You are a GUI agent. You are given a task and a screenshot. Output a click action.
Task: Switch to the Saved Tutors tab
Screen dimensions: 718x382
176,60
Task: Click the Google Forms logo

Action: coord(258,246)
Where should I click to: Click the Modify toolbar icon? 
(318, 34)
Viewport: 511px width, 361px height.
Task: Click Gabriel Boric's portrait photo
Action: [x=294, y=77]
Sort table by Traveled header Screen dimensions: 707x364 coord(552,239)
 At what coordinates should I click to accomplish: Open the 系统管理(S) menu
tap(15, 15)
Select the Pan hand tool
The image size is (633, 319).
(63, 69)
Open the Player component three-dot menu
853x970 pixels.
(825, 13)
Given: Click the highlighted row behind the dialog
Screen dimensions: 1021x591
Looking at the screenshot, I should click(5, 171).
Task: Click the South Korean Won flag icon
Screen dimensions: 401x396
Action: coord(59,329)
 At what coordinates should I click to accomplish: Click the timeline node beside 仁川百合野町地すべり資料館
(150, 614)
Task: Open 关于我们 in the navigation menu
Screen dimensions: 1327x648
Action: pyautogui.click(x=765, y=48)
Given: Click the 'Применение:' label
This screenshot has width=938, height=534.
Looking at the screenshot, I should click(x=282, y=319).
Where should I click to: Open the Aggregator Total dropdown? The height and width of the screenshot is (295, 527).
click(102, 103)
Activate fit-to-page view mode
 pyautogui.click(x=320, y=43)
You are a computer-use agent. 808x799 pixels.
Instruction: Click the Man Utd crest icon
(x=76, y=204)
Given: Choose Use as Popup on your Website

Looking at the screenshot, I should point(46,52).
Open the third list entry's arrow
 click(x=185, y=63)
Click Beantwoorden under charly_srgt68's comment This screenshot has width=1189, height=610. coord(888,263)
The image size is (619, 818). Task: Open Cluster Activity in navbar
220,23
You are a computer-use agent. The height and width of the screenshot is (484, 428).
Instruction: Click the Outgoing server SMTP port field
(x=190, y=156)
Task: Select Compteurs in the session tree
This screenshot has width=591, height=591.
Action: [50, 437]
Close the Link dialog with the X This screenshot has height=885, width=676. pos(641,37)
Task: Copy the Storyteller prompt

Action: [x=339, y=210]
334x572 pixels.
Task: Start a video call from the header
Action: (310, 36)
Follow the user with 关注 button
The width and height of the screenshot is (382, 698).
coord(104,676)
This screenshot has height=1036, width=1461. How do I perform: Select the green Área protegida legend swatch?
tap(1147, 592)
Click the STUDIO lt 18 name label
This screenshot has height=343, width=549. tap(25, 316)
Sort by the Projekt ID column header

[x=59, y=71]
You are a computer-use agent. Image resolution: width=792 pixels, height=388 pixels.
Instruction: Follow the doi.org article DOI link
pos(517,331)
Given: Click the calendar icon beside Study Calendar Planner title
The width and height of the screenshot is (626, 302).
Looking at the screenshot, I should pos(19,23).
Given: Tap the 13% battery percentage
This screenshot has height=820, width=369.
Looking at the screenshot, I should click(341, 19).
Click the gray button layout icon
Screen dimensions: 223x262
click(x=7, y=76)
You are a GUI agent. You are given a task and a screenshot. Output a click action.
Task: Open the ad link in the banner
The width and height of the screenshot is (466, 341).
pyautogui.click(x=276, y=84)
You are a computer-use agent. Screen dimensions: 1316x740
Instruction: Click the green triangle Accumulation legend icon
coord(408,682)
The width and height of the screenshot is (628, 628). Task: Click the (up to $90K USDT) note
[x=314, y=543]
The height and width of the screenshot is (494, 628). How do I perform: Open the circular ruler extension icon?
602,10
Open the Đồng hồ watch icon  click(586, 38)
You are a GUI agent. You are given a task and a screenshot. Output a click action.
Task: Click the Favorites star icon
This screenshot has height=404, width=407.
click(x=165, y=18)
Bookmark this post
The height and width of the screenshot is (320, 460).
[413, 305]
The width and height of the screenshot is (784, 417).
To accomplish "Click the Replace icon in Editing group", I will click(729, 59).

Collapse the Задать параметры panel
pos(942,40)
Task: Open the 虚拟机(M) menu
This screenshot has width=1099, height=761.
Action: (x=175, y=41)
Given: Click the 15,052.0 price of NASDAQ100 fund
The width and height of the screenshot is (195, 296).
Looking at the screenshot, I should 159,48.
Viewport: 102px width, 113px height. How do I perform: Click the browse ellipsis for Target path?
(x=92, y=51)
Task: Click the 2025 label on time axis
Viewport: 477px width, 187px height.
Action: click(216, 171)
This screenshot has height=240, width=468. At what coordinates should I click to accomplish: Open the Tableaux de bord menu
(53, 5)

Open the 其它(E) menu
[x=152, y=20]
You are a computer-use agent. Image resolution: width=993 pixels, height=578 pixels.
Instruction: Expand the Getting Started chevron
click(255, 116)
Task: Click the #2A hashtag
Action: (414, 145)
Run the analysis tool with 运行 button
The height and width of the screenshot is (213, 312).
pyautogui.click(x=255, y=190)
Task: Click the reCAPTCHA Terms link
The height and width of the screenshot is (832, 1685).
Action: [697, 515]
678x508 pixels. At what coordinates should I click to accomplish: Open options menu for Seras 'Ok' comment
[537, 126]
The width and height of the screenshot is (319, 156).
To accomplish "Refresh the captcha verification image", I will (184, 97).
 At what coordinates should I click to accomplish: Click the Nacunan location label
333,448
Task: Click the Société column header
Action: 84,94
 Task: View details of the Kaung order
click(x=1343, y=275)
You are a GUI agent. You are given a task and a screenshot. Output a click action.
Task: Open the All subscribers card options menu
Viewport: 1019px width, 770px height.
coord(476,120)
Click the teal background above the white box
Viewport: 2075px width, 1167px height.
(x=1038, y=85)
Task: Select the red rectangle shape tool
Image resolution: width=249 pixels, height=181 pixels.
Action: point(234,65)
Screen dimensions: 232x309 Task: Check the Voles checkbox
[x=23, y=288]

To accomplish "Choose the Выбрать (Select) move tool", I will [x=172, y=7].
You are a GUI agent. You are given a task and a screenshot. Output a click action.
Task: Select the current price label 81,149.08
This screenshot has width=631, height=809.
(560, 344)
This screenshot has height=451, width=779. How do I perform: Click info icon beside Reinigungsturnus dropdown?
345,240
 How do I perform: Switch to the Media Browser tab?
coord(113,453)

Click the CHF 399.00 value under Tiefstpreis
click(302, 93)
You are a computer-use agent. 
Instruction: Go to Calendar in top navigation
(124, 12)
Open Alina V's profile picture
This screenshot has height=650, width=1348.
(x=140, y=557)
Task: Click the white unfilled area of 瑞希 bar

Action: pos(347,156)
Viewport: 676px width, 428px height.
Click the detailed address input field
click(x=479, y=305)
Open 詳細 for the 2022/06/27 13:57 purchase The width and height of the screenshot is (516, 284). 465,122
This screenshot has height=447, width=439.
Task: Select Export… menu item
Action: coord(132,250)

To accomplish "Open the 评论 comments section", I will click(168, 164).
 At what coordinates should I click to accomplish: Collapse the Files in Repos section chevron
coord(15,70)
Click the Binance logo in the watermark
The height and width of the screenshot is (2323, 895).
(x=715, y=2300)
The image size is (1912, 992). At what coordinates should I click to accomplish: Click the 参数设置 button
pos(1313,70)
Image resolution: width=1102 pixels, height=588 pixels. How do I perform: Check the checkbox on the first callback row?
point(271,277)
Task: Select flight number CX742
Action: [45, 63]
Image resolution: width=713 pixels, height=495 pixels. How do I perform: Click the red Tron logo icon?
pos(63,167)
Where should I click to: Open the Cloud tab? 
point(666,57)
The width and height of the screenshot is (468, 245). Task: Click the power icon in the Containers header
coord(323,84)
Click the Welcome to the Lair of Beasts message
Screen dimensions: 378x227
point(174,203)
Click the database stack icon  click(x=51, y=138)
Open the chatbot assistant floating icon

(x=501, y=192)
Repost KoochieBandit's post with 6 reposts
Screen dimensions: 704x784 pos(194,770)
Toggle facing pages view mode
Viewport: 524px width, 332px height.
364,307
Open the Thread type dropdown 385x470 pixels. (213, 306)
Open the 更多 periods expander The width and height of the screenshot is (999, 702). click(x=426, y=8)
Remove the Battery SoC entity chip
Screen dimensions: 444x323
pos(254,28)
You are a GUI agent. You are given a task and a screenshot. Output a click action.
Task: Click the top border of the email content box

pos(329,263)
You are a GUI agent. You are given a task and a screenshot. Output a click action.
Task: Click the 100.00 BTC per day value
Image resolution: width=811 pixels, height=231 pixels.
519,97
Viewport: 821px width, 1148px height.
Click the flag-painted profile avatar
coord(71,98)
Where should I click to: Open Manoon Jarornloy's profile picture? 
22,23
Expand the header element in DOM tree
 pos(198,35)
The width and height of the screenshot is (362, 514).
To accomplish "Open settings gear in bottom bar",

------------------------------------------------------------------------

§ **Assignment**
Give back, unchanged, the run of lines in the listing above that begins at the line containing "Screen dimensions: 718x382" and ends at the line containing "Task: Select Compteurs in the session tree", both included.

§ **Exercise solution**
Screen dimensions: 718x382
176,60
Task: Click the Google Forms logo

Action: coord(258,246)
Where should I click to: Click the Modify toolbar icon? 
(318, 34)
Viewport: 511px width, 361px height.
Task: Click Gabriel Boric's portrait photo
Action: [x=294, y=77]
Sort table by Traveled header Screen dimensions: 707x364 coord(552,239)
 At what coordinates should I click to accomplish: Open the 系统管理(S) menu
tap(15, 15)
Select the Pan hand tool
The image size is (633, 319).
(63, 69)
Open the Player component three-dot menu
853x970 pixels.
(825, 13)
Given: Click the highlighted row behind the dialog
Screen dimensions: 1021x591
Looking at the screenshot, I should click(5, 171).
Task: Click the South Korean Won flag icon
Screen dimensions: 401x396
Action: coord(59,329)
 At what coordinates should I click to accomplish: Click the timeline node beside 仁川百合野町地すべり資料館
(150, 614)
Task: Open 关于我们 in the navigation menu
Screen dimensions: 1327x648
Action: pyautogui.click(x=765, y=48)
Given: Click the 'Применение:' label
This screenshot has width=938, height=534.
Looking at the screenshot, I should click(x=282, y=319).
Where should I click to: Open the Aggregator Total dropdown? The height and width of the screenshot is (295, 527).
click(102, 103)
Activate fit-to-page view mode
 pyautogui.click(x=320, y=43)
You are a computer-use agent. 808x799 pixels.
Instruction: Click the Man Utd crest icon
(x=76, y=204)
Given: Choose Use as Popup on your Website

Looking at the screenshot, I should point(46,52).
Open the third list entry's arrow
 click(x=185, y=63)
Click Beantwoorden under charly_srgt68's comment This screenshot has width=1189, height=610. coord(888,263)
The image size is (619, 818). Task: Open Cluster Activity in navbar
220,23
You are a computer-use agent. The height and width of the screenshot is (484, 428).
Instruction: Click the Outgoing server SMTP port field
(x=190, y=156)
Task: Select Compteurs in the session tree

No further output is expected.